---------- DOCUMENT EXTRACT ----------

Re: "at least once" consumer recommendations for a load of 5 K messages/second

Posted by Jeff Wartes <jw...@whitepages.com>.
A note on throughput with an at-least-once guarantee using the high-level
consumer: 

The core unit of concurrency in kafka is the partition, because you can't
have more clients than partitions. Although you can ask for two messages
from a given client instance and process those in parallel, the commit
semantics mean once you've asked for two messages, you *must* handle
*both* of them successfully before you commit. If you commit before you’ve
dealt with them both, you risk losing your at-least-once guarantee. It's
easier to use single-threaded client message processing than manage
outstanding messages if you can get away with it. You just get a message,
process it, and repeat. (You'd probably still want to refrain from calling
commit after every message though)

----------

STATED GOAL A: Transcribe the post on Kafka consumer throughput from "The core unit" to "every message though)".
STATED GOAL B: According to the post on Kafka consumer throughput, why must a client that has requested two messages handle both successfully before it commits?

---------- DATA SEGMENT ----------

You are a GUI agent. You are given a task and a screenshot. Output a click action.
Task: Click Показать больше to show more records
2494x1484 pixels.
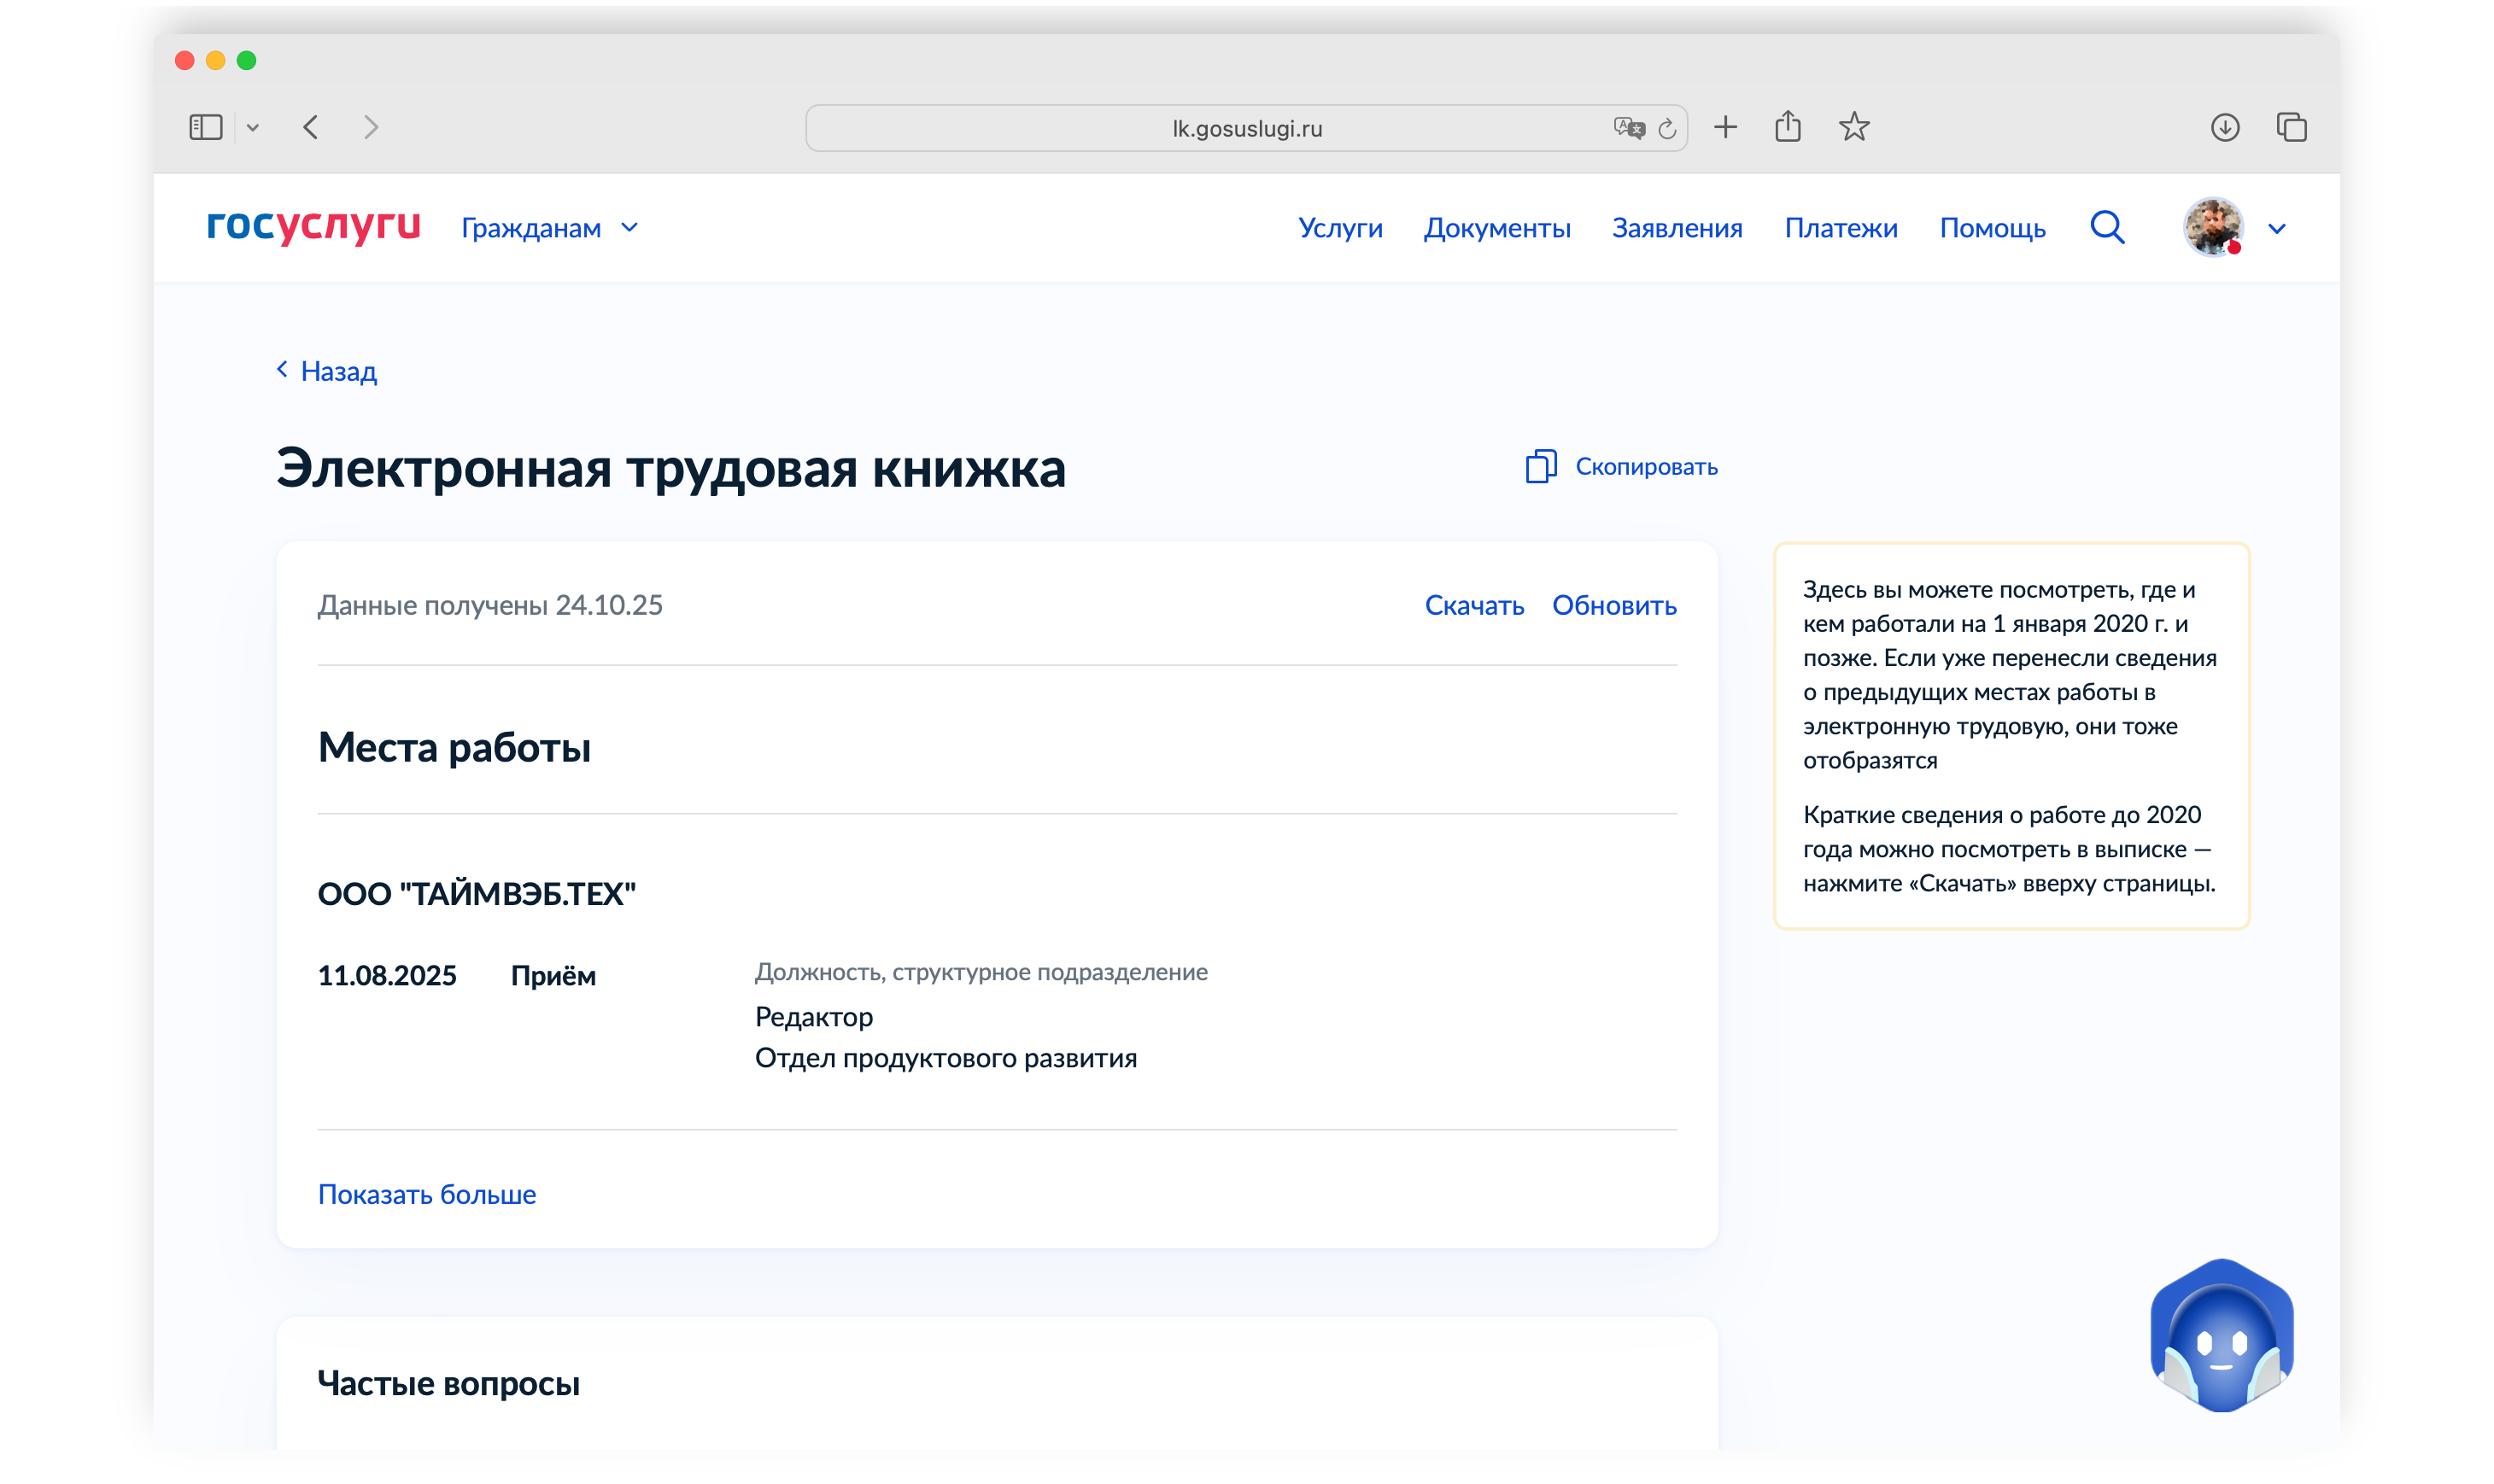point(427,1194)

----------

FINISHED ANSWER A:
The core unit of concurrency in kafka is the partition, because you can't
have more clients than partitions. Although you can ask for two messages
from a given client instance and process those in parallel, the commit
semantics mean once you've asked for two messages, you *must* handle
*both* of them successfully before you commit. If you commit before you’ve
dealt with them both, you risk losing your at-least-once guarantee. It's
easier to use single-threaded client message processing than manage
outstanding messages if you can get away with it. You just get a message,
process it, and repeat. (You'd probably still want to refrain from calling
commit after every message though)

FINISHED ANSWER B: A commit made before both messages have been dealt with risks losing the at-least-once guarantee. Because of the commit semantics, the client must handle both messages successfully before committing.